Insurance: who needs it – and when?
When it comes to your list of interesting subjects, insurance probably ranks right up there with “101 creative uses for polyester.” But the truth is, we all rely on insurance–just as we do polyester!–throughout our lives. Whether you’ve just passed your driver’s test, moved into your own apartment, left home to attend college, bought a house, started a family, launched your own business from home, or made plans to travel outside Canada, you need insurance. Insurance protects you and your family, as well as your home and belongings. Without insurance, the economy would practically come to a standstill, because starting and operating any kind of business would be too risky–one fire and your livelihood would go up in smoke. In fact, you couldn’t even drive a car, because a serious accident would wipe out all your savings. Nor could you borrow money to buy a house, as no lending institution would allow you to mortgage a property that wasn’t insured.

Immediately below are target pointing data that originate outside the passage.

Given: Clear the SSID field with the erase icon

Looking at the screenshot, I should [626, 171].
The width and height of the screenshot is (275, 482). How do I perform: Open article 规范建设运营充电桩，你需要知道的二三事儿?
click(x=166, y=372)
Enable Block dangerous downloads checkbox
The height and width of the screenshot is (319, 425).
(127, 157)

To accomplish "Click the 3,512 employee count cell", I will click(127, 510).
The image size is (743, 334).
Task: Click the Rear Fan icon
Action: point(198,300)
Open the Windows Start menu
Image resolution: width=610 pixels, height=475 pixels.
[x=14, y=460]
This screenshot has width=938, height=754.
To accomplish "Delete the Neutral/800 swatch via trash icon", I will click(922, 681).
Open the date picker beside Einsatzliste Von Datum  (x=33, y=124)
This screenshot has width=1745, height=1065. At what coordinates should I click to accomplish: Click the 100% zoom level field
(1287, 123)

Canadians spend almost $50 billion on insurance annually, according to combined statistics from the Insurance Bureau of Canada and the Canadian Life and Health Insurance Association. Many of us fork out thousands of dollars each year on insurance–it’s the fifth-largest expenditure a family makes, according to Statistics Canada figures–but the strange thing is, few of us know what we’ve bought until we need it. Then we sometimes get a nasty surprise when we find out our insurance doesn’t cover a particular loss. Perhaps our agent or broker didn’t explain what our policy did and didn’t cover when we bought it; likely we didn’t read the policy ourselves–who does? But now it’s too late–it’s all water under the bridge–or in your basement!–and you simply have to grit your teeth and foot the repair bill.

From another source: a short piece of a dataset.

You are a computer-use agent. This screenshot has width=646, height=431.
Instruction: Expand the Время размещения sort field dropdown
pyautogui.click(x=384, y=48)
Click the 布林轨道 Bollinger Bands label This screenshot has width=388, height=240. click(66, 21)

Imagine spending the same amount on a new high-tech sound system as you do on insurance. You’d certainly want to make sure you were getting good value for your hard-earned cash, and you’d probably spend a lot more time shopping around for the sound equipment than for your insurance. Let’s face it–it’s pretty hard to get excited about buying a new insurance policy!

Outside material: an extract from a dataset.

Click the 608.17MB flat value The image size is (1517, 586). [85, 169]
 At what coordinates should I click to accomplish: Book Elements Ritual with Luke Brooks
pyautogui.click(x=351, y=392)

You’d also want to replace your sound system when it became old or outdated (which doesn’t take long these days). Similarly, your insurance needs will change through various stages of life, as well as with changes in job status. For example, a single person starting a career probably will not need life insurance just yet, since he or she doesn’t have a family to protect; empty nesters moving into a condominium will need different insurance than a homeowner; self-employed people may need health coverage that others usually get through their workplace, and so on.
Many factors affect an individual’s insurance–age, marital and familial status, employment status, the purchase of a new car or new home, and the acquisition of valuables, like jewellery, a state-of-the-art computer, or even a rare comic book.
Insurance Canada ConsumerInfo wants to help prevent that nasty surprise at claims time, by telling you what isn’t covered in most policies, and how to get the right coverage at the best price.